**What is expected:** Print the lines below verbatim, leaving out the pictures.

** begin **

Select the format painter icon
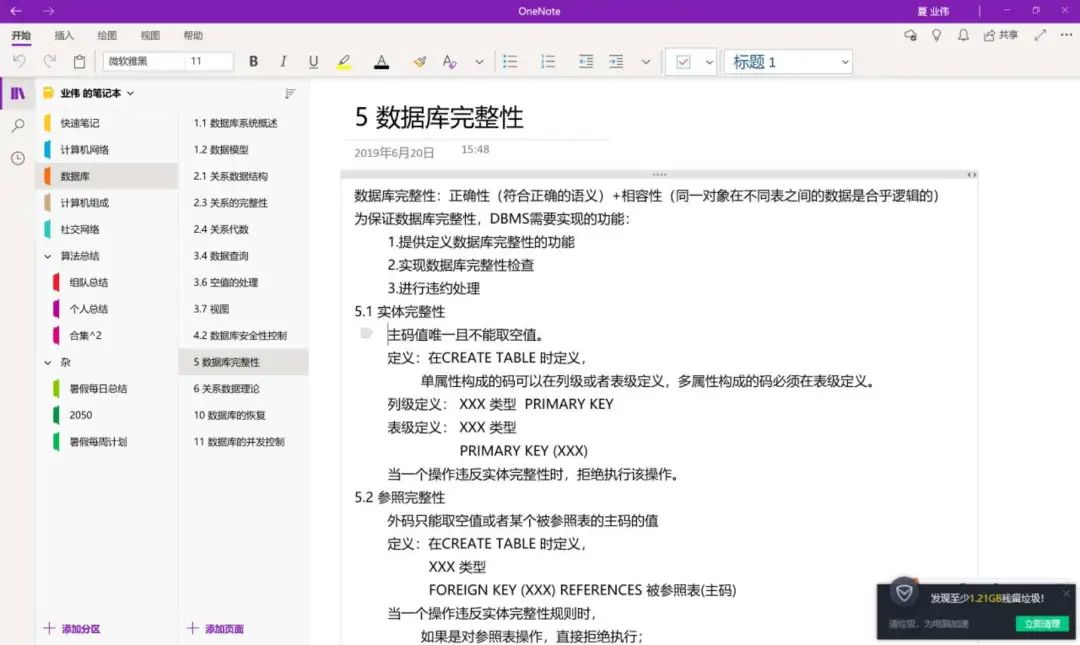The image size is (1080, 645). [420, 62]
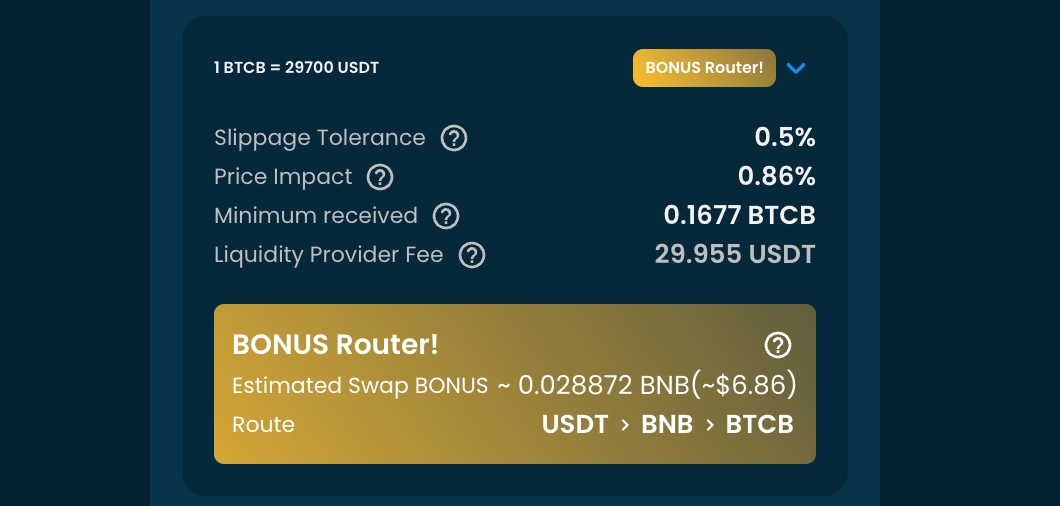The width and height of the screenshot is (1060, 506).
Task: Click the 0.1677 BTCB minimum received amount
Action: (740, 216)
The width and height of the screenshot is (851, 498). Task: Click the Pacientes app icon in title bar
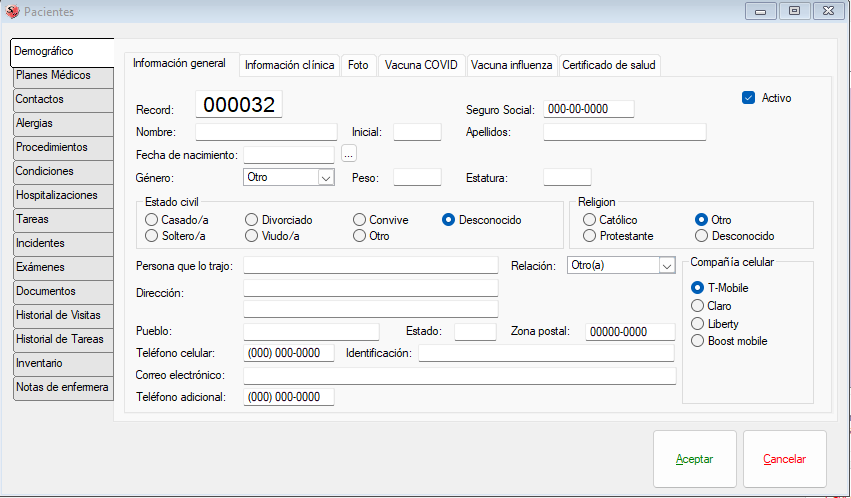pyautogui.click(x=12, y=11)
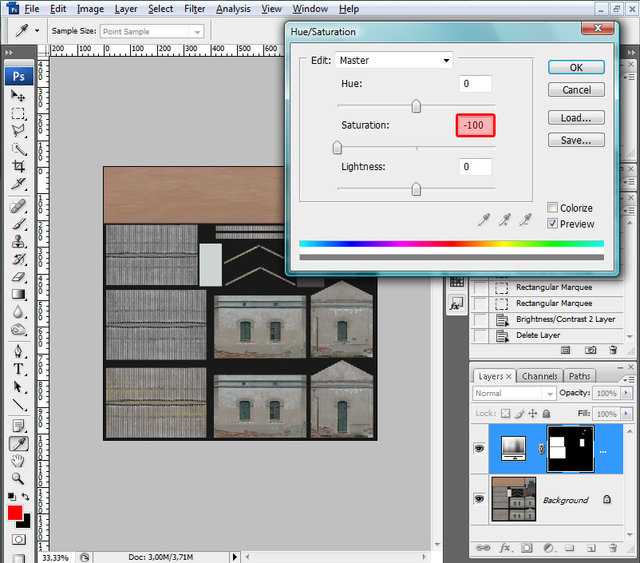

** end **

**Output below:**
Select the format painter icon
The image size is (1080, 645). [420, 62]
The width and height of the screenshot is (1060, 506).
Task: Click the 0.1677 BTCB minimum received amount
Action: (740, 216)
The width and height of the screenshot is (851, 498). Task: Click the Pacientes app icon in title bar
pyautogui.click(x=12, y=11)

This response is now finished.